● TEXTE FOURNI:
◇ ◇ ◇

Lévy prend l’air insolent qui lui va le mieux : « Finalement, l’an 2000, je m’en fiche. Mais si l’on pouvait réfléchir à une nouvelle déclaration des droits de l’homme, ce serait bien… » Clavel se couche presque sur sa côte de bœuf pour révéler avec un trémolo de basse : « Nous sommes dans une société dépressive. La jeunesse a besoin d’idéal. »
Giscard sourit avec reconnaissance : « Très juste. » Mais voilà que ce jeune Lévy recommence : « Erreur, monsieur le Président, le seul Etat dont la jeunesse ne veut pas, c’est celui qui lui dictera un idéal. Ce serait l’engrenage du totalitarisme. » Emporté, Lévy se laisse aller : « Le moins mauvais des Etats possibles, c’est celui qui sera impeccable sur le plan du droit et indigent sur celui de l’idéal. L’Etat, monsieur le Président, qui sait dire : Occupez-vous de vos fesses. »

◇ ◇ ◇

● ÉNONCÉ:
D'après le texte fourni, de quoi Clavel affirme-t-il que la jeunesse a besoin ?

● DONNÉES DISPONIBLES:
◇ ◇ ◇

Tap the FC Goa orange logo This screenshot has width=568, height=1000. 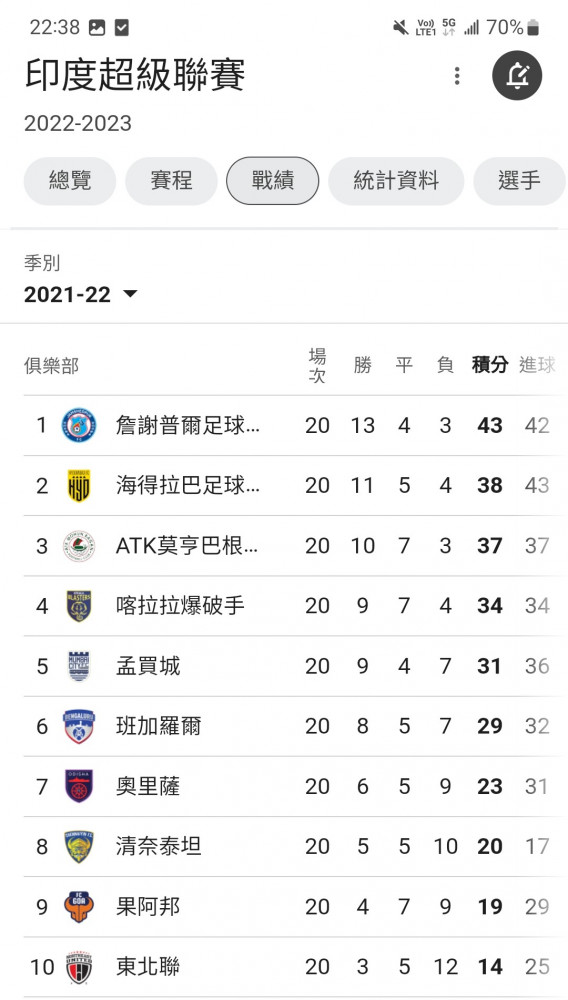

◇ ◇ ◇

● RÉSULTAT ATTENDU:
D'idéal.